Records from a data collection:

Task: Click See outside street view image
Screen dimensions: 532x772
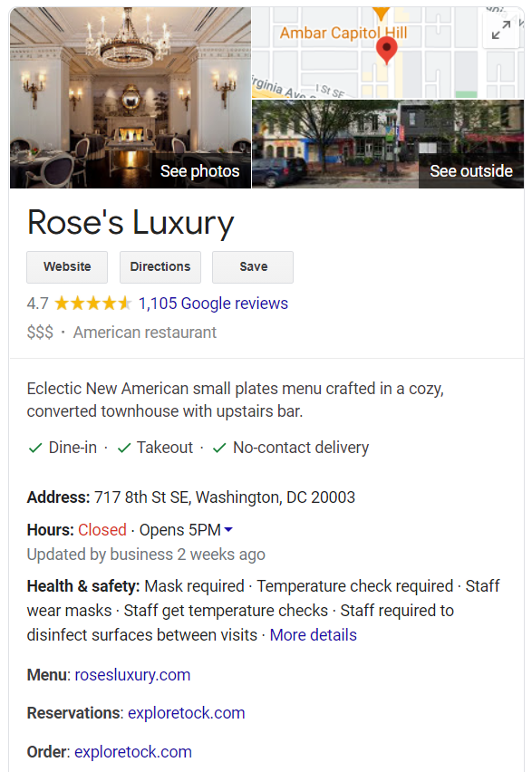Action: (x=470, y=170)
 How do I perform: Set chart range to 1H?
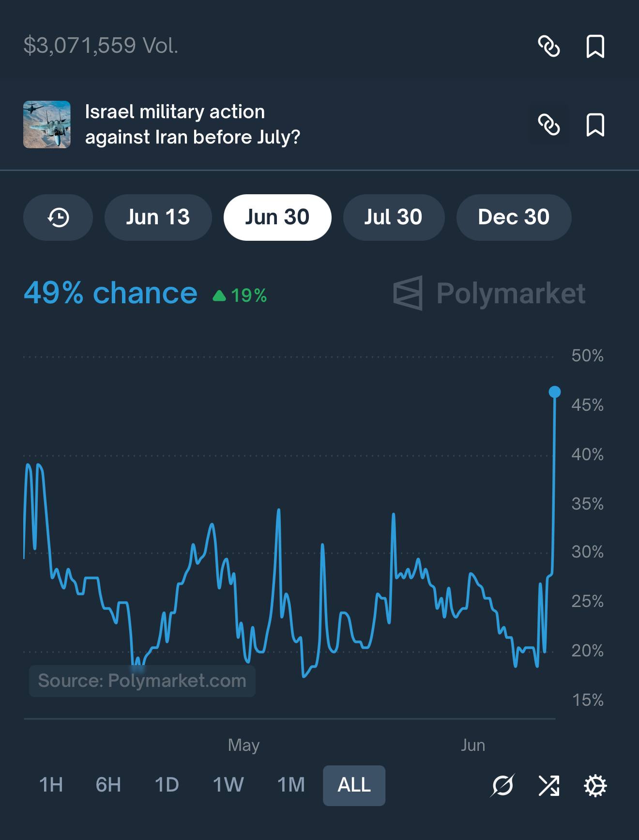51,785
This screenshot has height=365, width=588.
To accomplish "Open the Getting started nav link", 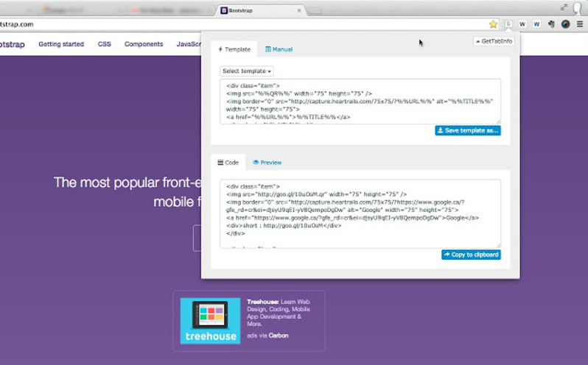I will tap(61, 44).
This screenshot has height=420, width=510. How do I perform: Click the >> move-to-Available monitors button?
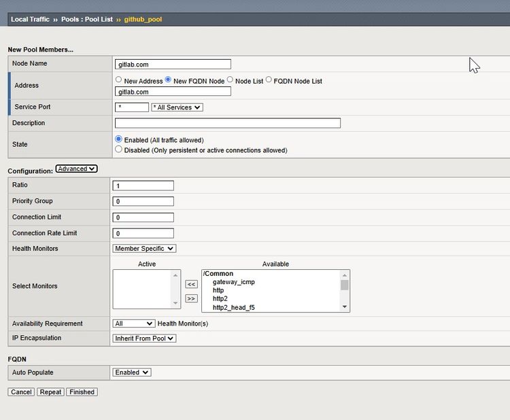click(191, 298)
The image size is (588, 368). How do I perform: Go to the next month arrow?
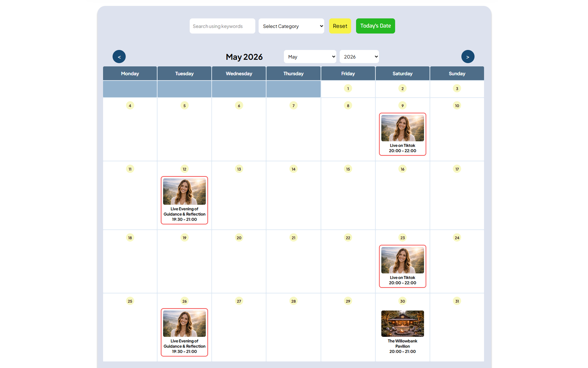click(467, 57)
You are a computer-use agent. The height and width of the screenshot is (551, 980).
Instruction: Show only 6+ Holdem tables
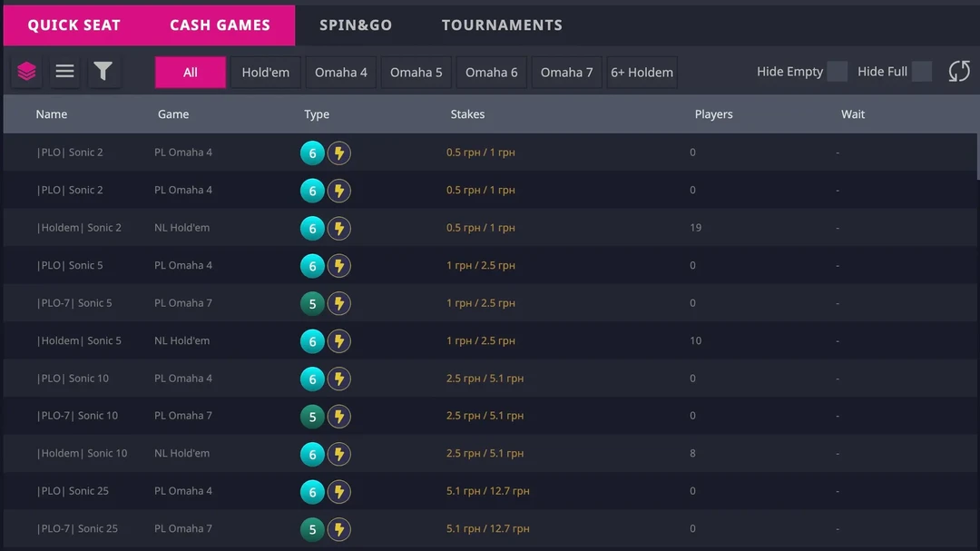[642, 73]
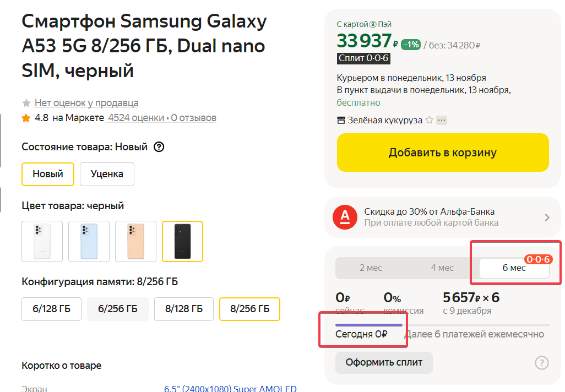
Task: Click the Зелёная кукуруза store icon
Action: (341, 121)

-- WHAT TO DO --
A word-for-word copy is needed of the lines from the line with "This screenshot has height=420, width=510." through the last line of the entries above, with both ends kept and the pictures dropped.

-- FINAL ANSWER --
This screenshot has height=420, width=510. How do I perform: Click the >> move-to-Available monitors button?
click(191, 298)
The image size is (588, 368). How do I perform: Go to the next month arrow?
click(467, 57)
You are a computer-use agent. The height and width of the screenshot is (551, 980).
Instruction: Show only 6+ Holdem tables
[642, 73]
Task: Click the Зелёная кукуруза store icon
Action: (341, 121)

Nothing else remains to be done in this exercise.